Do You Accept the Terms Life Offers You?
Serious accidents are deeply tragic; they rearrange families forever.
Formerly energetic individuals are mowed down by a single traumatic event. Because of someone else’s error of judgment, they are seriously mauled by life.
At the hospital and at home, those around the victim will talk endlessly. They will work at compelling them to accept the randomness of their fate. This is the new question that will augur into their consciousness: Do you accept the terms life offers you?
Motor vehicles are the #1 cause of death for teens in America.
They claim the lives of 6,000 teens each year. And 300,000 can be expected to be injured before the year is out.

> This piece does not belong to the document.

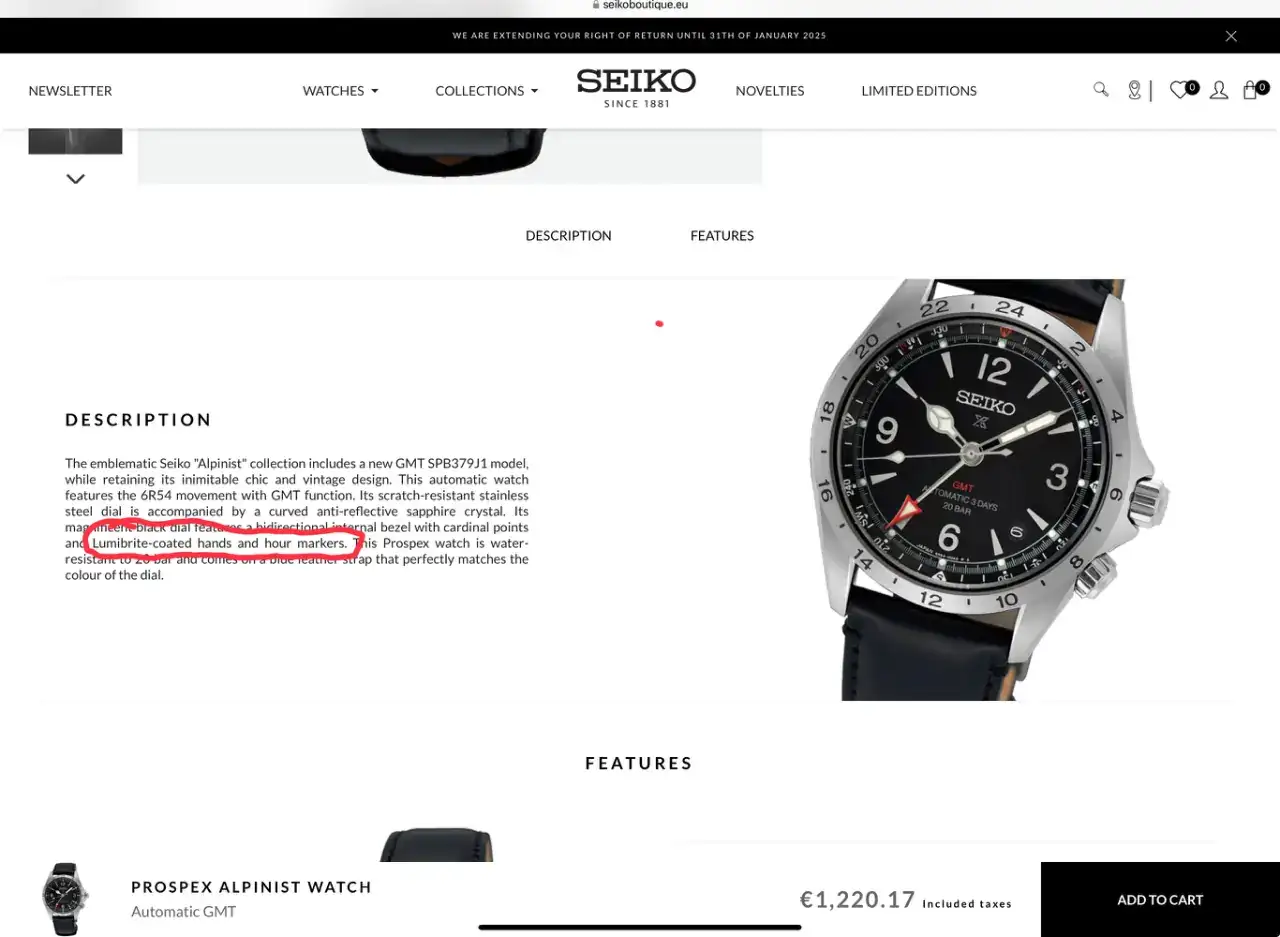Go to the Novelties page
This screenshot has width=1280, height=937.
click(x=770, y=91)
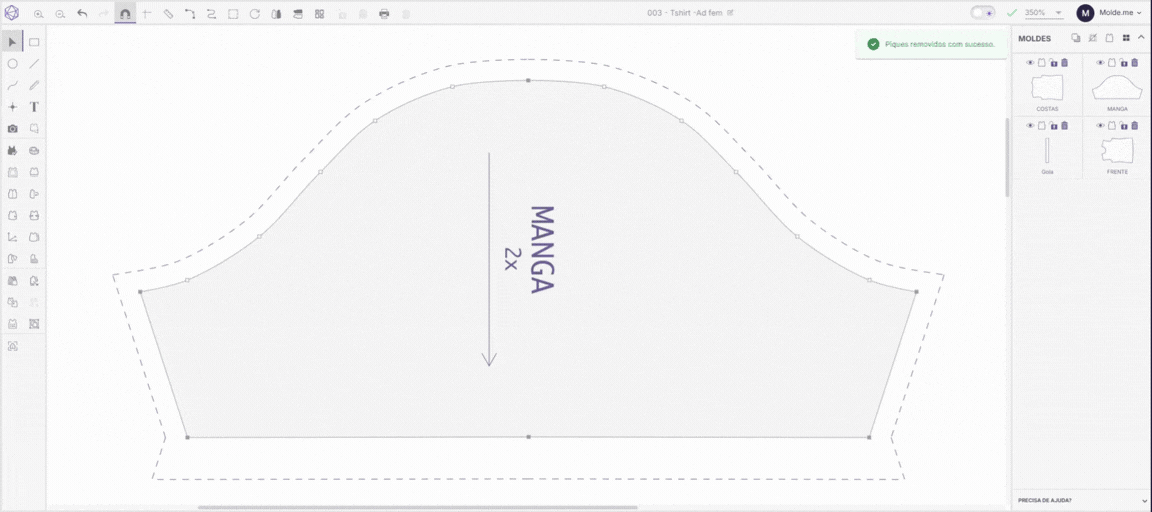
Task: Unlock the MANGA mold padlock
Action: 1123,62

One of the most powerful influences in getting teens to drive more safely is their peers.
Talking to the friends of your kids is an important safeguard, and could prevent many more unnecessary tragedies.
Why Is There Is So Much Suffering in This World?
Religious leaders, philosophers and novelists concern themselves with the random tragedies that strike at the human condition with scary ferocity. The philosophical area of theodicy concerns itself with how can there be an all-loving and all-powerful God who would permit so much suffering in the world.
Theodicy envisions a triangle. At one point the deity completely loves. At the second point is the notion that the deity is entirely powerful. The third triangle point represents suffering and tragedy.
The question then is, “can the triangle be squared?” Whether it can or not will depend on an individual’s particular world view.
Many Americans understand romance as a lightning bolt from the mysterious beyond. Sociologists tell a different story. They say the reality is you only marry who you meet, and that is dictated by whatever layer of the socio-economic strata in which you live your life. Beyond social class, academics point to the cold reality that love is a decision, not a tempest of uncontrollable forces seizing your being.
Motorists also like to think that accidents are random, uncontrollable events. As one who has practiced injury law exclusively, for about 3 decades, I can say that is not the situation. In fact, the word “accident” is a laymen’s term. Plaintiff’s lawyers don’t use it around other lawyers. They refer to road mishaps as “collisions.”
Accidents suggest that what happened was a just-one-of-those-things event, a twist of mercurial fate intervening in human affairs. The word conceals the truth that there was a human agent who created the event.
In contrast, collision is a stripped-down word which neutrally announces that an impact happened. And, if you look closely enough, you’ll find mundane negligence as the explanation.
The word collision invites us to ask “Did it have to happen? Could this terrible situation have been avoided?” With honest appraisal and clear-eyed thinking, the answer will be “Yes.”